Context: I have a web application that processes and shows huge log files. They're usually only about 100k lines long, but it can be up to 4 million lines or more. To be able to scroll through that log file (both user initiated and via JavaScript) and filter the lines with decent performance I create a DOM element for each line as soon as the data arrives (in JSON via ajax). I found this better for performance then constructing the HTML at the back-end. Afterwards I save the elements in an array and I only show the lines that are visible.
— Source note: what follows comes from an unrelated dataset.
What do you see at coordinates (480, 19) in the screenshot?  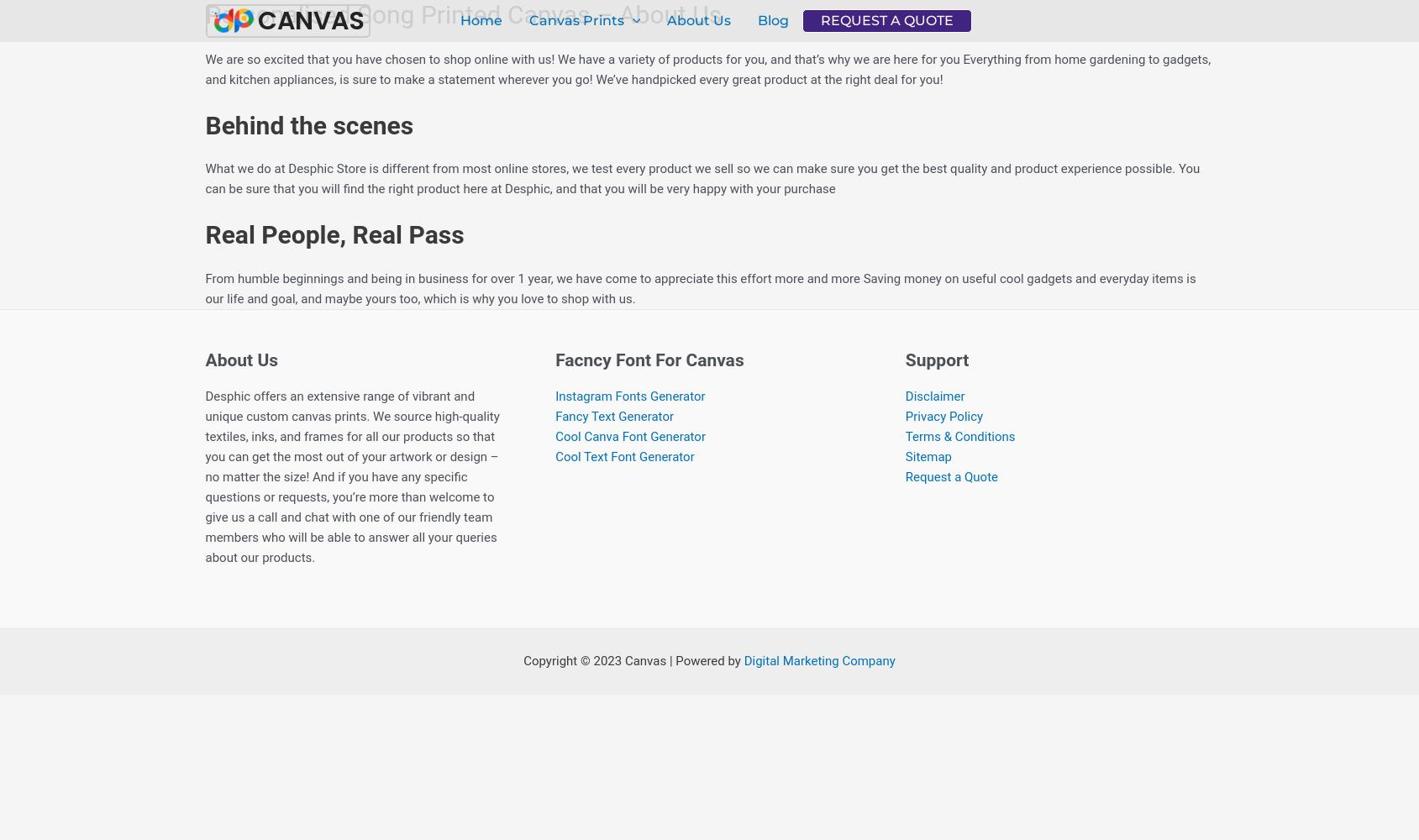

For max 100k lines this takes only about a few seconds, but anything more takes up to one minute for 500k lines (not including the download). I wanted to improve the performance even more, so I tried using HTML5 Web Workers. The problem now is that I can't create elements in a Web Worker, not even outside the DOM. So I ended up doing only the json to HTML conversion in the Web Workers and send the result to the main thread. There it is created and stored in an array. Unfortunately this worsened the performance and now it takes at least 30 seconds more.
Question: So is there any way, that I'm not aware of, to create DOM elements, outside the DOM tree, in a Web Worker? If not, why not? It seems to me that this can't create concurrency problems, as creating the elements could happen in parallel without problems.
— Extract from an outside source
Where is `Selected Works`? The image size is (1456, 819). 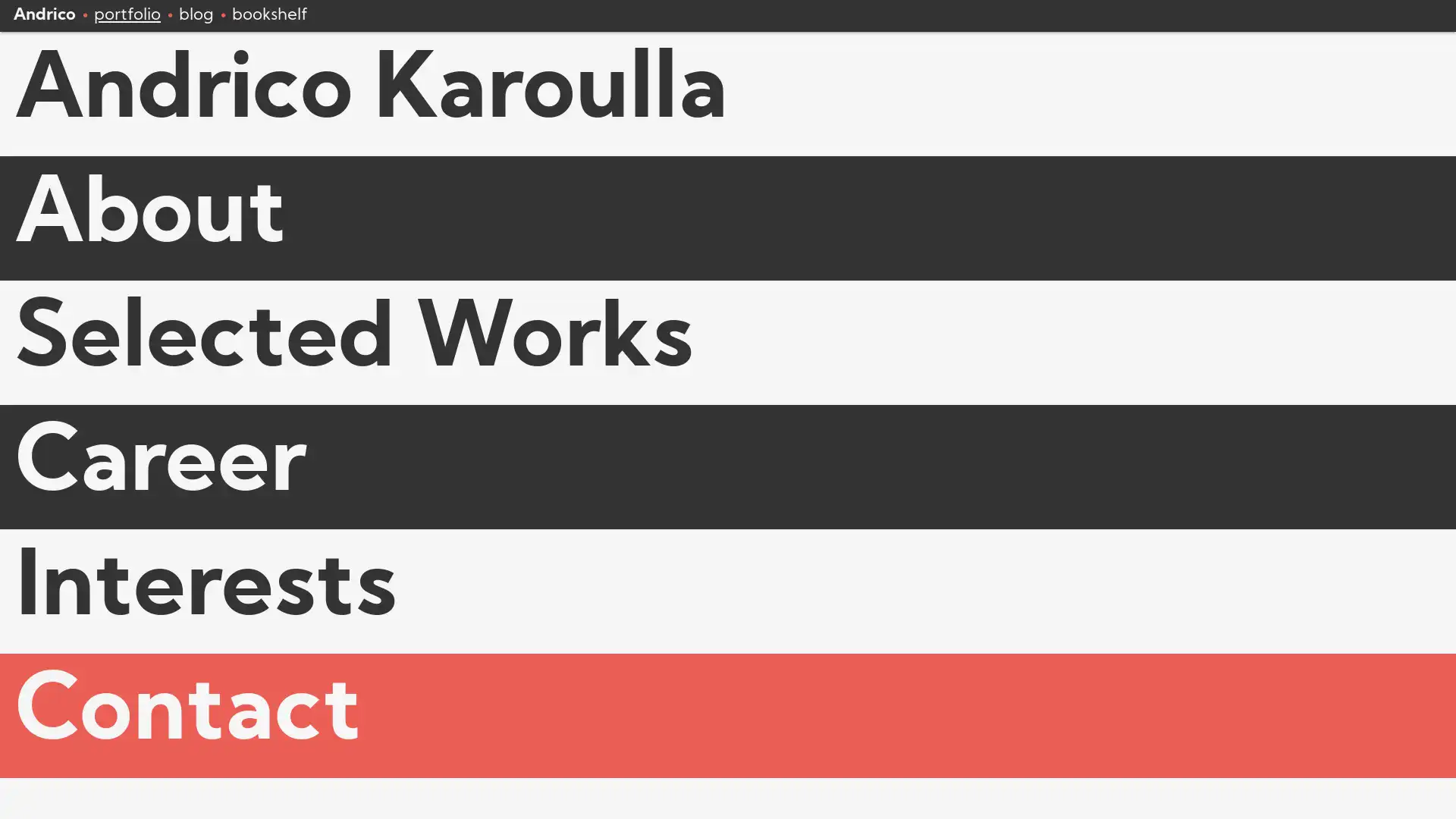 Selected Works is located at coordinates (679, 342).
Alright, I did some more research with the information @Bergi provided and found the following discussion on W3C mailing list:
http://w3-org.9356.n7.nabble.com/Limited-DOM-in-Web-Workers-td44284.html
And the excerpt that answers why there is no access to the XML parser or DOM parser in the Web Worker:
You're assuming that none of the DOM implementation code uses any sort of non-DOM objects, ever, or that if it does those objects are fully threadsafe. That's just not not the case, at least in Gecko.
The issue in this case is not the same DOM object being touched on multiple threads. The issue is two DOM objects on different threads both touching some global third object.
For example, the XML parser has to do some things that in Gecko can only be done on the main thread (DTD loading, offhand; there are a few others that I've seen before but don't recall offhand).
There is however also a workaround mentioned, which is using a third-party implementation of the parsers, of which jsdom is an example. With this you even have access to your own separate Document.